On October 3, 2015, the CFPB’s new TILA-RESPA Integrated Disclosure rule (TRID) took effect. According to the CFPB, the purpose of TRID was to replace four long-standing consumer mortgage disclosure forms that the CFPB considered overlapping and confusing to consumers. The four forms were replaced by two new forms: the Loan Estimate and the Closing Disclosure. The Loan Estimate is designed to help consumers understand key features, costs and risks of the mortgage loan for which they apply, while the Closing Disclosure is designed to help consumers understand all of the costs of the transaction itself.
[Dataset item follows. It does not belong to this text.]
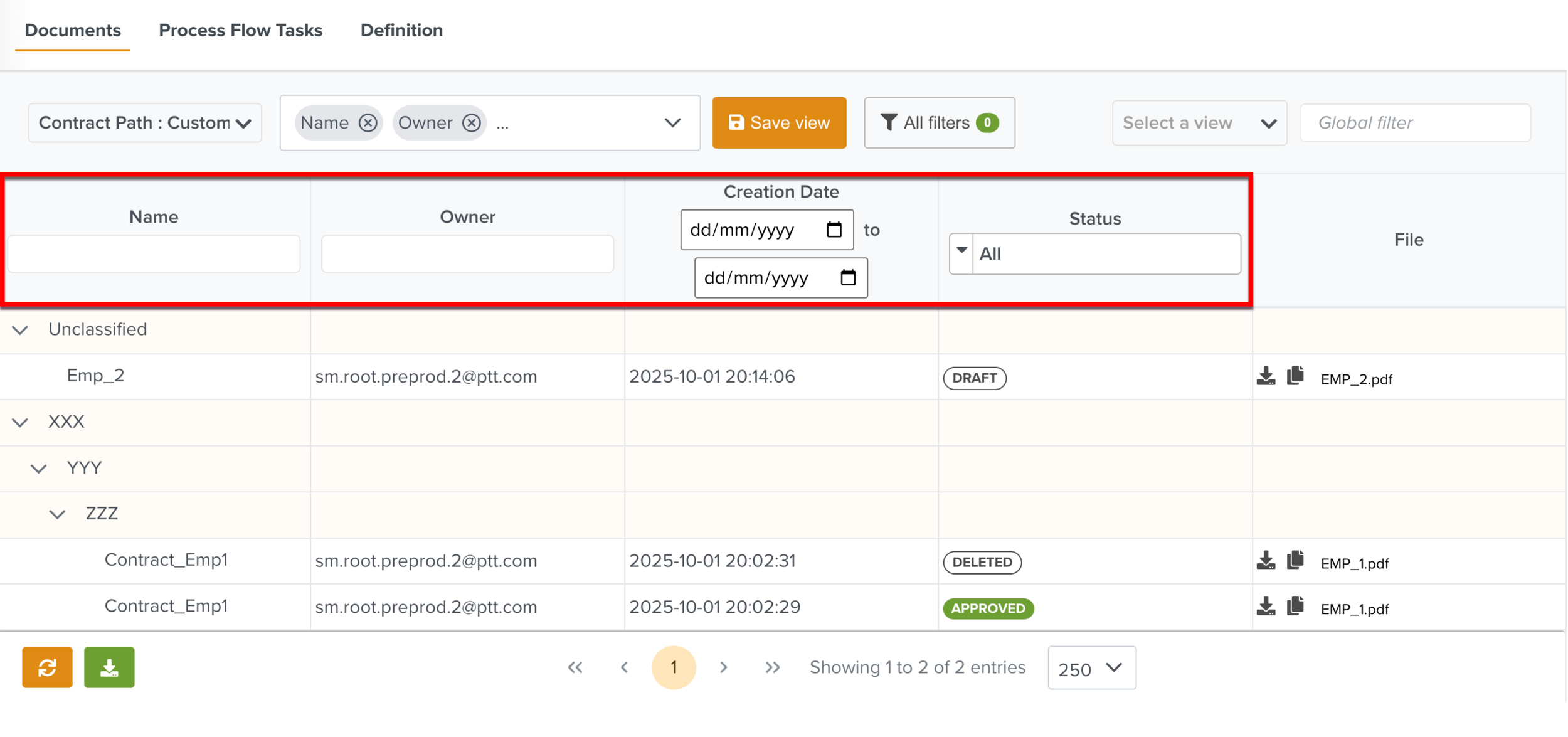Open All filters panel

pos(939,123)
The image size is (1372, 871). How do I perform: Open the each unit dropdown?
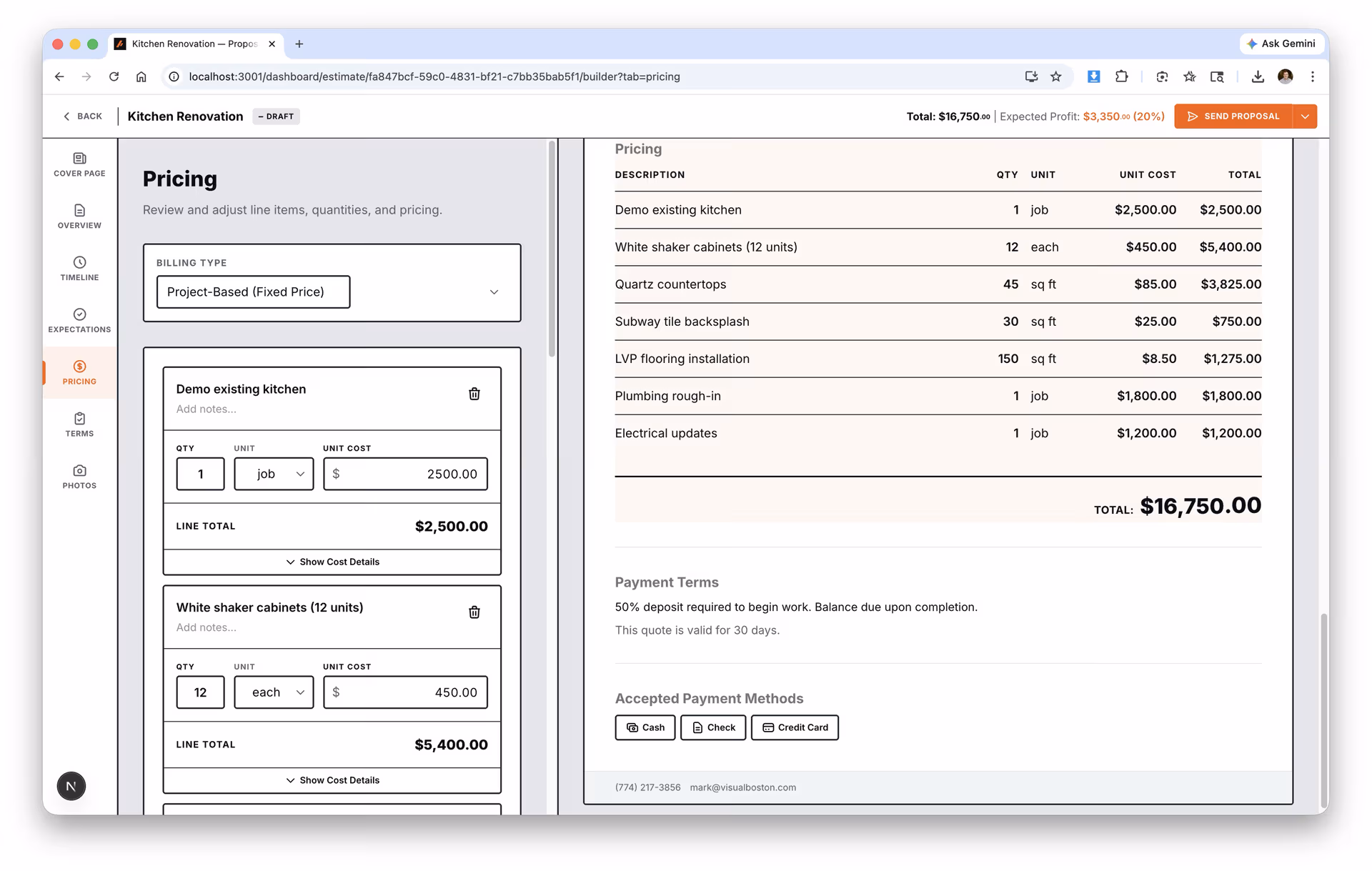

In essence, the goal of TRID is to simplify and reduce the risk of the mortgage loan process for consumers. To be sure, the new rule has caused concerns amongst lenders, who face financial penalties if they fail to meet requirements for timeliness, accuracy and completeness of the new disclosures.

In February, Fannie Mae’s Economic & Strategy Research Group (ESR) surveyed 229 senior mortgage executives representing some 205 lending institutions to examine their early experience with TRID. These executives represented mortgage banks, depository institutions andcredit unions, which were classified by loan origination volume as larger (top 15%), mid-sized (16%-35%) and smaller institutions (bottom 65%). Fannie Mae Published its findings on May 11, 2016. Some of the notable points of the survey are as follows:

  • Lenders considered “managing/coordinating with third-party technology vendors” and “communication with key origination and closing players (e.g. buyer, seller and loan officer)” the two biggest challenges of TRID implementation.
  • Of the lenders who found “managing/coordinating with third-party technology vendors” one of the biggest challenges during TRID implementation, 78% considered this an ongoing issue at the time of the survey (for 60% a “significant” issue).
  • Lenders employed a variety of strategies regarding the outsourcing of the operational process for loan origination and closing, with 39% saying they were unsure, 24% planning to bring more in-house, 10% looking to outsource more, 12% expecting to remain the same and 15% stating “none of the above.
  • Most lenders responded that TRID has not changed the competitiveness of the mortgage market, though larger institutions and mortgage banks were more likely to claim that TRID has created competitive advantages while almost one in four credit unions said TRID has negatively impacted their competitive position.
  • Most lenders (87%) agreed TRID has increased the time it takes to close a loan, with the average response time being an additional seven days. Most, however, also agreed that this number will shorten over time.
  • Half of lenders said TRID did not affect loan fees, but 44% said TRID has increased loan fees. Not a single lender said TRID has caused it to lower fees.
  • About half of lenders said they educate consumers about TRID by directing them to the CFPB materials on TRID, while 41% said they developed their own marketing/educational materials. As a group, smaller institutions were much less likely to develop their own marketing/educational materials than larger and mid-sized institutions.
  • Less than 20% of all surveyed lenders said TRID has increased consumers’ understanding of the mortgage transaction cost and mortgage loan. Only 6% said TRID has improved consumers’ mortgage shopping behaviors.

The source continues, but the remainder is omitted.